Alternatively the MeCP2 or CeCP1 protein can itself bring in it's own protein
partners and they can condense the chromatin. But for this primary mechanism
it seems to be the binding of the methylated CPG by the methylated binding
protein domain family. Probably the secondary mechanism, which
doesn't seem to be is important, but can occasionally occur is that the methylated
CpG will stop a transcription factor binding.
So, transcription factors have particular binding sites.
Say for example C,G,A,T. So, this binding site might be bound by a
protein, a transcription factor, and it will then enable the transcription of a
neighbouring gene, or the nearby gene. However, if this particular site now has
the same sequence C,G,A,T, but its a methylated C,G,A,T,
this will then block the binding of that
transcription factor. So just that small addition of the
methyl group will not allow the transcription factor to bind and
therefore we don't have transcription in ensuing.

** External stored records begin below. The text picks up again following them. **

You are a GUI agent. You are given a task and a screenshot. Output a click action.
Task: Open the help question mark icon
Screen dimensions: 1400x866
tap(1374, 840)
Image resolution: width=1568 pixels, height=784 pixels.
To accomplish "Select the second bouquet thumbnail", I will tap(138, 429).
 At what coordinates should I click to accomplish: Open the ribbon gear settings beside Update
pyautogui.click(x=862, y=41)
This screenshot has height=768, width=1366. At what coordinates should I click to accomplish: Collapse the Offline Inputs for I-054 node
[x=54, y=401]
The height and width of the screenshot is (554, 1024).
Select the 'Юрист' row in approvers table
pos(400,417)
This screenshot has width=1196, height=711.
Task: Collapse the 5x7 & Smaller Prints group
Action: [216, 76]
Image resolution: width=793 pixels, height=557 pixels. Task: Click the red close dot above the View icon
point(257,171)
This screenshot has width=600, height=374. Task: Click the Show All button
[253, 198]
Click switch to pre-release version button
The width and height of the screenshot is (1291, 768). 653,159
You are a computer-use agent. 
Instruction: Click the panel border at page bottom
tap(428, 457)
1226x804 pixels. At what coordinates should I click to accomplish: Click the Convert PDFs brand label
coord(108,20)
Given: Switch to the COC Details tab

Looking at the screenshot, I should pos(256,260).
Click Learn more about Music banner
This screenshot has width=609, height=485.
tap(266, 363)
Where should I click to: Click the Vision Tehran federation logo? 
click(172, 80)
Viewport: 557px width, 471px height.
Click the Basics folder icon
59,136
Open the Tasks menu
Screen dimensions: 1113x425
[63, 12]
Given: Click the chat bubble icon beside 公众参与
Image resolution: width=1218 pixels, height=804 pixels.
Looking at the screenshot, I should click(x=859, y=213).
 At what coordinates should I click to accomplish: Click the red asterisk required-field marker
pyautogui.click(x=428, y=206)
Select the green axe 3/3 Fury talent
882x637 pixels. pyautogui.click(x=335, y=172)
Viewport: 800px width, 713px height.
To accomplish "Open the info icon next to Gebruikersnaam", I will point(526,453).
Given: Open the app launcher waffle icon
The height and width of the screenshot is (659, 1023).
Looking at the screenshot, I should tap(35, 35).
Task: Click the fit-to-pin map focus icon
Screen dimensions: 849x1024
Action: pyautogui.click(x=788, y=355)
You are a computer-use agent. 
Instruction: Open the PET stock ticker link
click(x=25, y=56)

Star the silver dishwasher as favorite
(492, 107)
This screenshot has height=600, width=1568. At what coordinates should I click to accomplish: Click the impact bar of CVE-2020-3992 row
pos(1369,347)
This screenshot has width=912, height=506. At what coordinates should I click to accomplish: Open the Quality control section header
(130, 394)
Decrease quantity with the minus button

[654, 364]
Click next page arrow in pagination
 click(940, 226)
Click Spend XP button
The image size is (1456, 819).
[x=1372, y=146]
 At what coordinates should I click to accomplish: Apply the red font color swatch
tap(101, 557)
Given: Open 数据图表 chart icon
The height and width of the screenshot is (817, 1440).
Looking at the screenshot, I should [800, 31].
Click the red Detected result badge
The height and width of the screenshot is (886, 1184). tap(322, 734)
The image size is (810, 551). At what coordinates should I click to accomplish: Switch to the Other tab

So we don't think, although there are some specific examples of this occurring, for
example for the transcription factor SP1 we don't think it's a generalisable
mechanism and instead it seems to be just true For promoters that don't have so
many CpGs. And so therefore, even single CpGs will have a large consequence.
Rather we think that primary mechanism where the methylated CpG binding proteins
bind to the methylated CpG is likely to be the most dominant mechanism within the nucleus.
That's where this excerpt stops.